Both Susana Polo and Graeme McMillain raise an interesting question: is Star Trek too tonally inconsistent, and too averse to long-arc plots to make it on television today? As McMillan writes:

All of the Treks – with the possible exception of Enterprise – had a wonderful schizophrenia about their tone that is very rare on television today; you would never really know, tuning in, whether you were going to see a drama or a comedy, or whether the drama was going to be of the “This is an allegory for a real-world situation and we shall all be making a Very Serious Point” variety, or the “We’re trying to make a suspenseful thriller, so expect long looks punctuated with stirring soundtrack strings” one, or even the “Want an action movie in less than an hour? We’ll do our best, but don’t judge us too harshly” attempts. What was weirdly wonderful about Trek was the play-of-the-week nature of the show, even when there were longer-running continuities running through episodes, and television – especially genre television – has lost that variety; normally shows stake out their tone early on and stay there, hoping to ensure loyalty through stability and knowing exactly what you’ll get when you switch on.

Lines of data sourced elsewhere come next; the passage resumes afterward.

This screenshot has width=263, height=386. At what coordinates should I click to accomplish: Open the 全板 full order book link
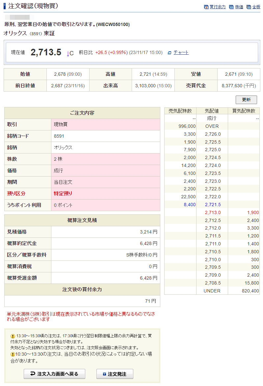click(256, 7)
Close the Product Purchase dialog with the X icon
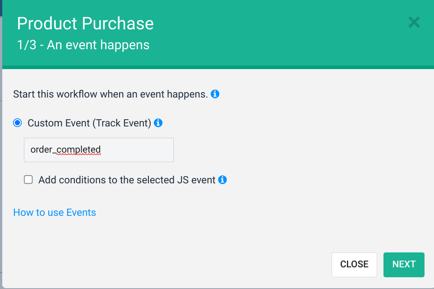Image resolution: width=434 pixels, height=289 pixels. click(x=414, y=22)
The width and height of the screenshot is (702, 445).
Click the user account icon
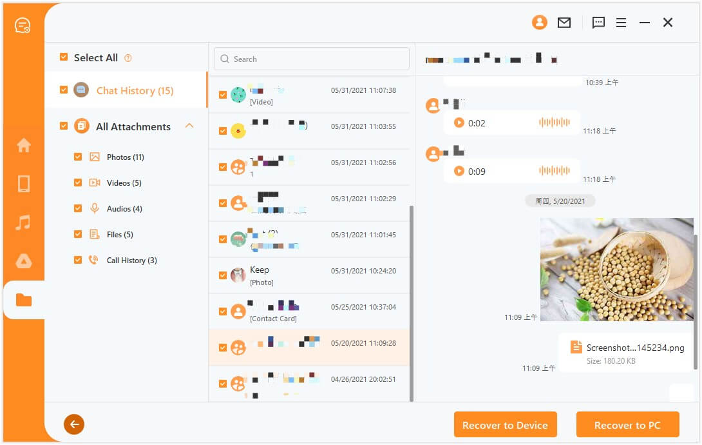click(540, 22)
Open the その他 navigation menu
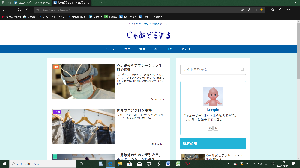300x168 pixels. point(186,49)
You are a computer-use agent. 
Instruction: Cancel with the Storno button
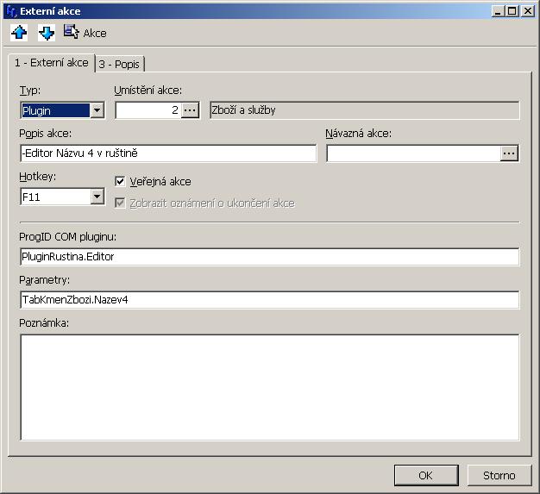click(x=498, y=475)
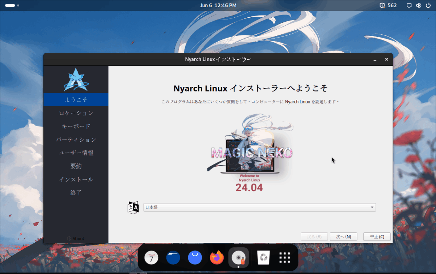Click the translation icon beside the language selector
Viewport: 436px width, 274px height.
(x=133, y=207)
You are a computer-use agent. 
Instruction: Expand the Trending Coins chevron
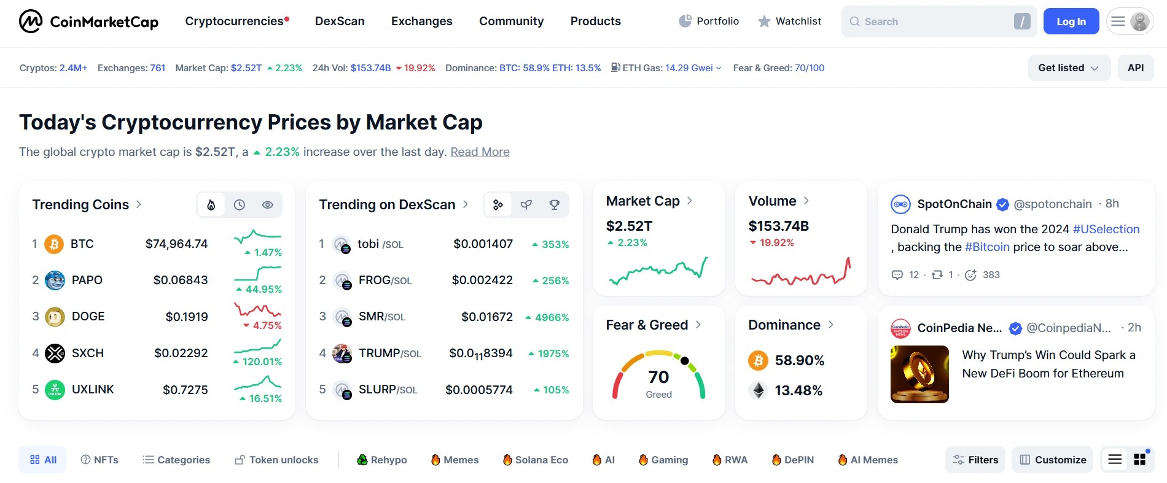tap(139, 204)

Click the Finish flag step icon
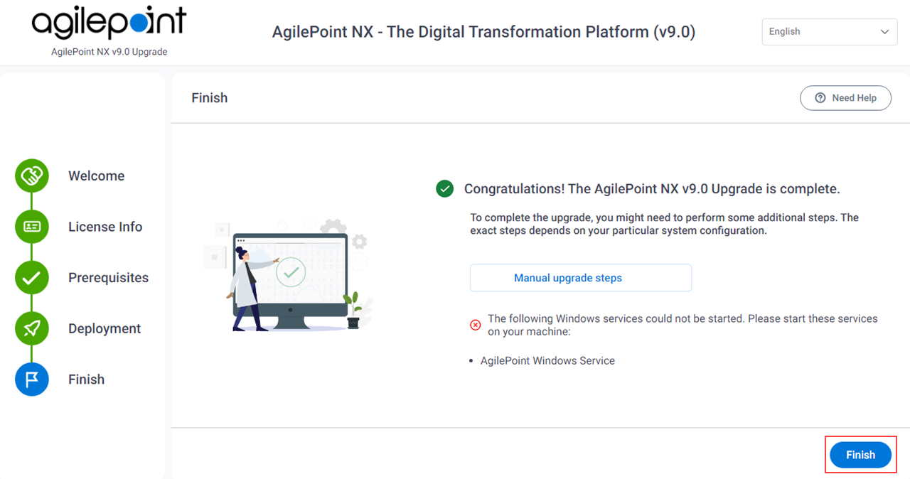point(32,380)
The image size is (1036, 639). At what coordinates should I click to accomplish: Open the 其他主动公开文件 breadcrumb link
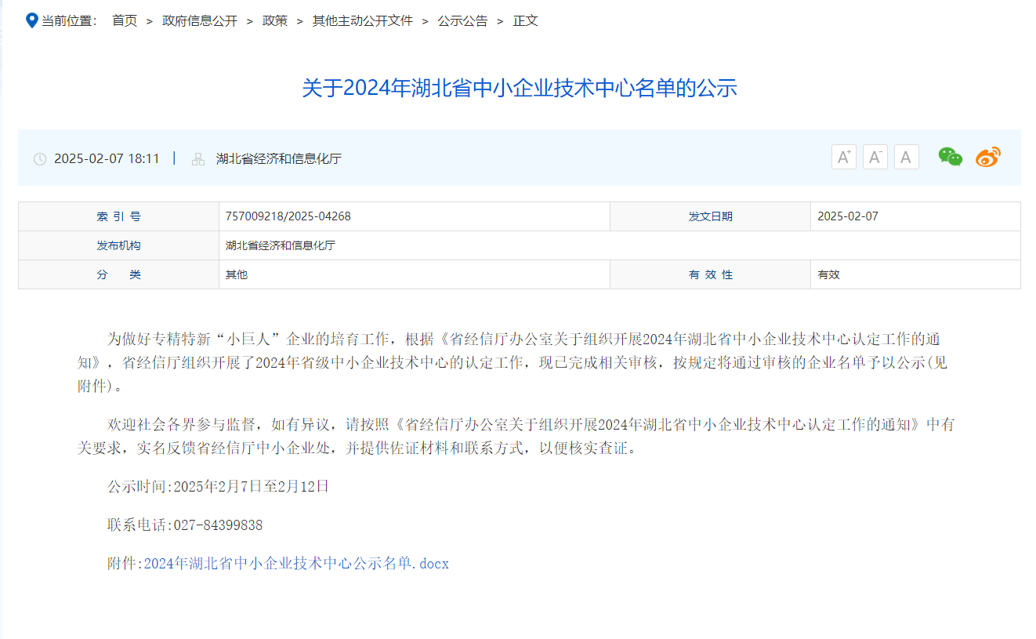click(x=361, y=20)
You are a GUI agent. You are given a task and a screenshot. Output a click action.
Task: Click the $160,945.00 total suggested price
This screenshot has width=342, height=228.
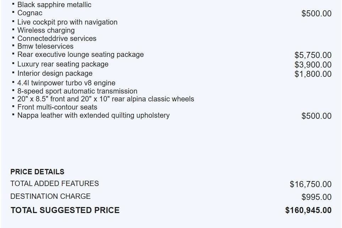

I think they’re generally right about tonal consistency, though something like Community does veer from being entirely goofy and surreal to fairly grounded and human, so it’s not entirely impossible. And I think with Star Trek, it’s easy enough to solve: have each season revolve around a long-arc mission and all of the things that happen along the way, some of which will be serious, some of which will be goofy, all of which will offer opportunities for different tones and different points — in other words, make the show like Buffy. But I actually wonder if the Very Serious Point bit, the optimism about a progressive, secular, interconnected vision of the future might actually be the bigger challenge for networks that are either skittish about politics or committed to a gritty, pessimistic take on them. I would love to see a network show (as opposed to a cable network like Showtime or SyFy) have a major character on a show who is a rehabilitated extremist.

Alan Ball To Make Up For Television’s Silence On Abortion. But To What End?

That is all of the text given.